--- Work to complete ---
Return each line in the data below that contains the string "height". Letter case must match.

--- Input for this task ---
>> START

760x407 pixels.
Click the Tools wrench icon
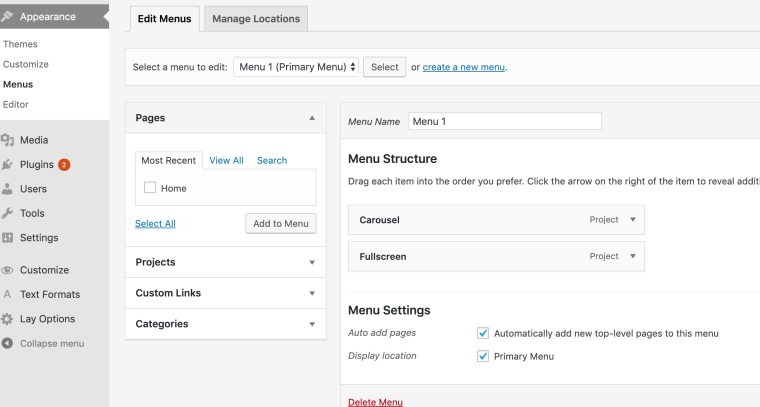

>> END
>> START

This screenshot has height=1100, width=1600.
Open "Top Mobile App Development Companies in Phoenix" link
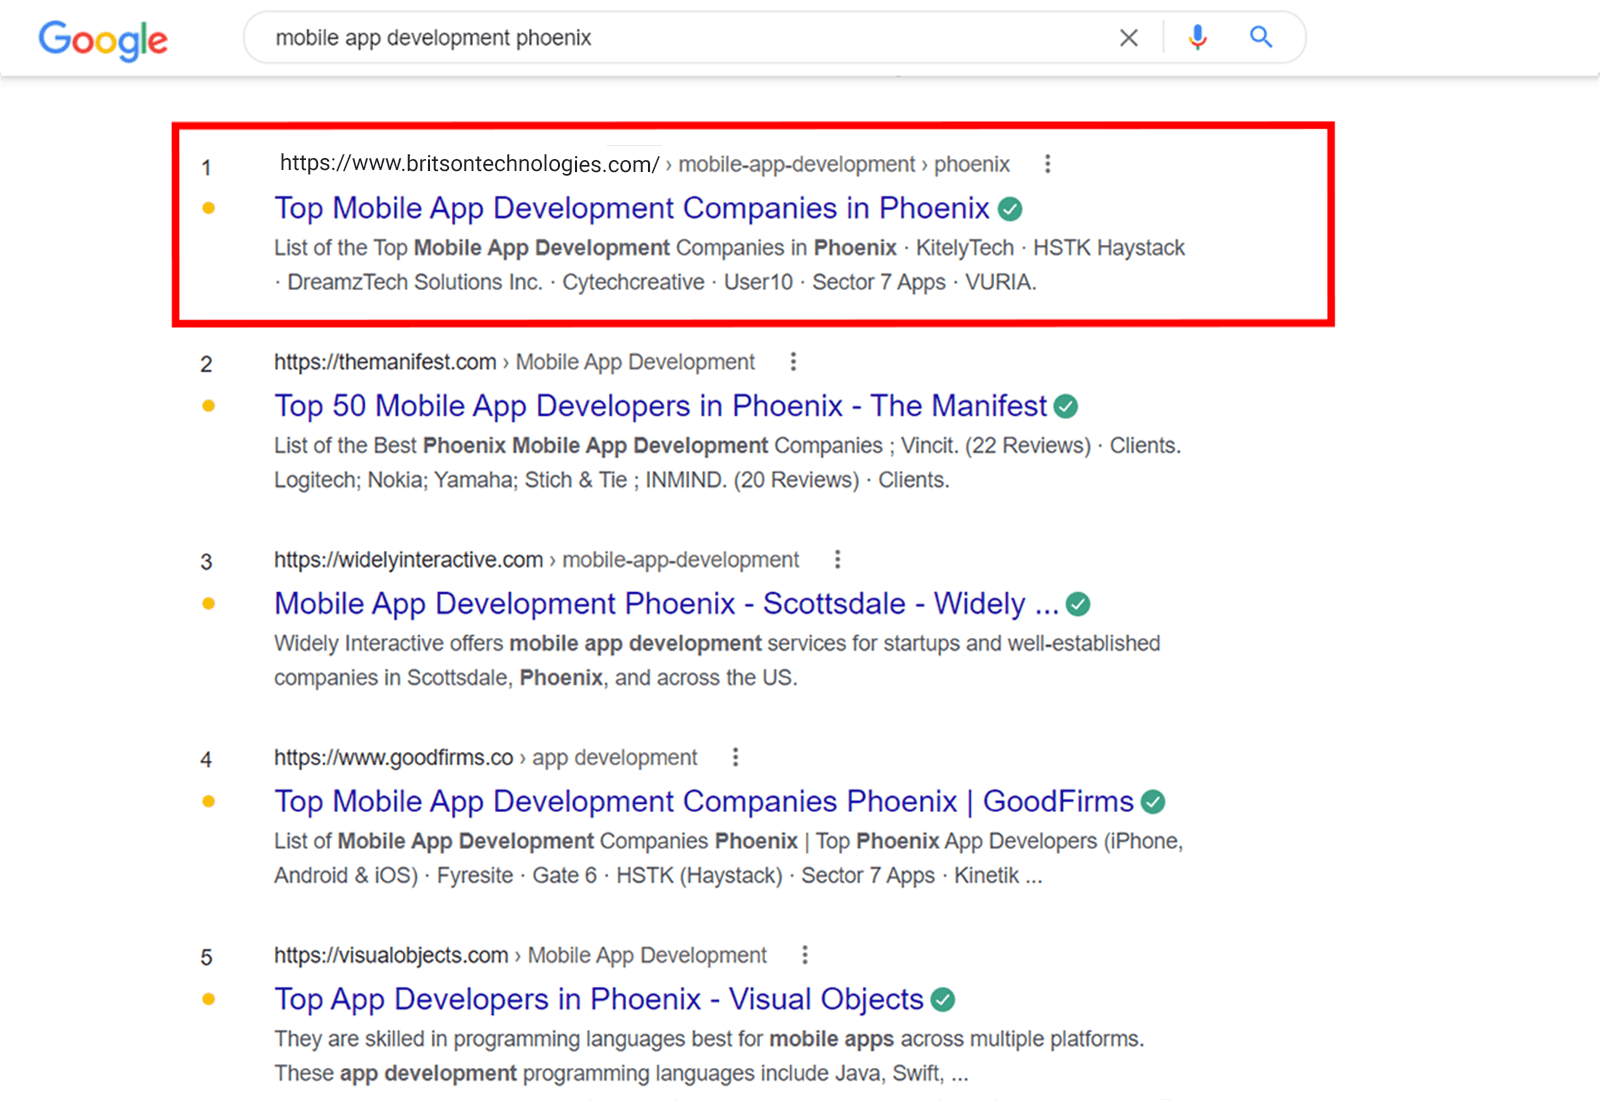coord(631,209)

>> END
>> START

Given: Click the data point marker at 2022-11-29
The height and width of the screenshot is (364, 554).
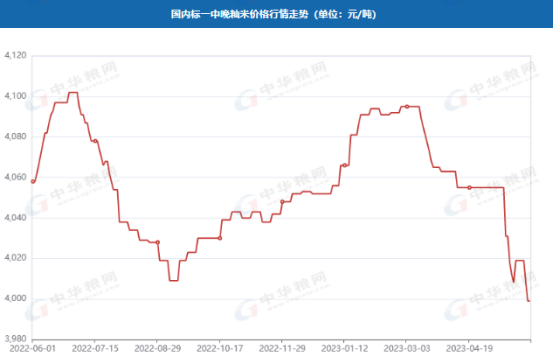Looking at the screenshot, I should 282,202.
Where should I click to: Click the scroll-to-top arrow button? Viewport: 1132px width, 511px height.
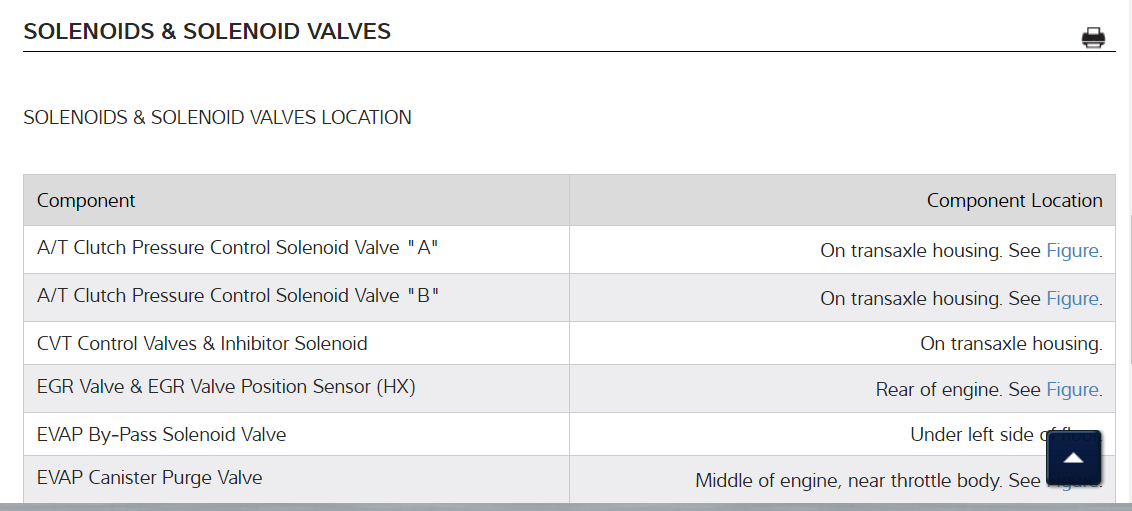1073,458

>> END

--- Exercise result ---
This screenshot has height=1100, width=1600.
The height and width of the screenshot is (364, 554).
Where should I click to: Click the scroll-to-top arrow button? Viewport: 1132px width, 511px height.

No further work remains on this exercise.